Mahmud Abdul Aziz, un portavoce dei ribelli appostati a circa 65 km dalla località, ha affermato che "in poche ore entreremo, saremo a Bani Walid", secondo quanto ha riferito poco prima delle sei di stamattina il sito dell'emittente britannica Sky News.

"Ci prepariamo", ha dichiarato dal canto suo Mohamed Al Fassi, un comandante degli insori, senza però confermare se verrà rispettato un ultimatum che prevedeva un attacco stamattina verso le 10 locali in caso di mancata resa. "I negoziati tra gli uomini di Gheddafi e le nostre forze si sono arenati - ha detto ancora il responsabile - Quelli non sono seri. Ci hanno fatto due promesse di arrendersi, ma non le hanno rispettate. Hanno oggettivamente approfittato della situazione per proteggersi meglio".

Nonostante il presidente del Consiglio Nazionale di Transizione (CNT), Mustafa Abdel Jalil, ieri avesse ribadito che l'ultimatum alle roccaforti ancora in mano ai pro-Gheddafi scade solo sabato prossimo, un comandante locale dei ribelli aveva già dichiarato che il termine scade "domani mattina" per Bani Walid, città dove nei giorni scorsi si era diffusa la voce non confermata che possa nascondersi il colonnello Muammar Gheddafi.

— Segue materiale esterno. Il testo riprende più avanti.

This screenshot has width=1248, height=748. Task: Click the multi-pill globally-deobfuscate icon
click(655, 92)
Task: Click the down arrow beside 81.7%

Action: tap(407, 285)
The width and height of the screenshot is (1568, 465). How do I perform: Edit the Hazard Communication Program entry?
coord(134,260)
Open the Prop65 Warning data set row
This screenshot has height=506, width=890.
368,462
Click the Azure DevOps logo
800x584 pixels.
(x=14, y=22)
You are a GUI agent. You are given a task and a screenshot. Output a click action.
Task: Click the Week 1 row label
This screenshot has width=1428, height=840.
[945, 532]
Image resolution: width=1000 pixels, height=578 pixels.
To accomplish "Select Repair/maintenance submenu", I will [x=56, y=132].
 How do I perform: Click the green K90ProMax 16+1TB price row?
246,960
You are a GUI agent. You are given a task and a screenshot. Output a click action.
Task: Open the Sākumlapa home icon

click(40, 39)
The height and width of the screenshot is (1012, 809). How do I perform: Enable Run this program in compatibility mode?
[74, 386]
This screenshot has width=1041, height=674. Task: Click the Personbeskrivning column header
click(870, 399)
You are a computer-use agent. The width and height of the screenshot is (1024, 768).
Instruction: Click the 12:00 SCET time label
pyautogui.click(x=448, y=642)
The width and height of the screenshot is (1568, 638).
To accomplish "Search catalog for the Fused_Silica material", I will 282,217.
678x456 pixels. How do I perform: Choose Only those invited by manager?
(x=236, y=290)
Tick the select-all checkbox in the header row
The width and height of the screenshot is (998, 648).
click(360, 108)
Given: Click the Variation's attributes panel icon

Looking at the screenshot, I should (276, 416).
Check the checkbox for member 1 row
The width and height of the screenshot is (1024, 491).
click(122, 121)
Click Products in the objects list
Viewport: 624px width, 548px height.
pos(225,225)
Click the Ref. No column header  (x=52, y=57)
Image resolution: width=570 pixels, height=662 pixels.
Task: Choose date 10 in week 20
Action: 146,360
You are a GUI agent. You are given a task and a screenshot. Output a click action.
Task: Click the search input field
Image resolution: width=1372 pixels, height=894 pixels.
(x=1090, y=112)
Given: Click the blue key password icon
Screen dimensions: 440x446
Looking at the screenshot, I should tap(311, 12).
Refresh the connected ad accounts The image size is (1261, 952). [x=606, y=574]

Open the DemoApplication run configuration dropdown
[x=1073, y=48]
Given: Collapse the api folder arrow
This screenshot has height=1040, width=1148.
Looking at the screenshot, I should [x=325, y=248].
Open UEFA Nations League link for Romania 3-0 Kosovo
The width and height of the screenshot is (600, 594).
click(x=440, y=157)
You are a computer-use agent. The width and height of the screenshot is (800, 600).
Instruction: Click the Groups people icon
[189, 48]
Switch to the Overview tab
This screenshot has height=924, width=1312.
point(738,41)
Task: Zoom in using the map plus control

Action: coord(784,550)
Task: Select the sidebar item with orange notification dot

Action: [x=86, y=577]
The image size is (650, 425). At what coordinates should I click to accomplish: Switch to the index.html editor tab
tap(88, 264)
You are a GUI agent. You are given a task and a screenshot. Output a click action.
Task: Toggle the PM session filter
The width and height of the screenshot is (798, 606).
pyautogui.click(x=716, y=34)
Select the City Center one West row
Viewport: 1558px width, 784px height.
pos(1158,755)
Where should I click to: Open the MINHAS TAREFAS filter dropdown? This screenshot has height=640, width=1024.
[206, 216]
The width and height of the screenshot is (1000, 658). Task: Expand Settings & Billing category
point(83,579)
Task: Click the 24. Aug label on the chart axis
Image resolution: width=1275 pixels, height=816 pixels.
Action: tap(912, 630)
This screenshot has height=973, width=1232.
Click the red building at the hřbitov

Intanto, secondo quanto riferisce il Guardian nella sua edizione online, nel pomeriggio di ieri avrebbero lasciato Bani Walid tre dei figli di Muammar Gheddafi: Mutassim, Saadi e Saif al Islam. Il quotidiano britannico sostiene che, secondo fonti degli insorti, i tre rampolli del rais avrebbero deciso di allontanarsi dopo aver visto sventolare in città alcune bandiere della "rivoluzione", un segnale questo che almeno parte della popolazione è ormai dalla parte dei ribelli.

Secondo alcuni leader militari del CNT nella vicina Tahouna, ieri pomeriggio a Bani Walid sono stati notati movimenti anomali, con alcuni convogli lealisti che lasciavano la zona. Di questi pare facessero parte anche diversi elementi delle Brigate Khamis, il corpo di elite che era guidato da un altro dei figli di Gheddafi che si ritiene sia stato ucciso una decina di giorni fa.

Il portavoce del rais, Moussa Ibrahim, ieri ha detto all'agenzia Reuters che Bani Walid resisterà e che la potente tribù dei Warfalla, una delle più importanti del paese, ha confermato il suo appoggio al colonnello.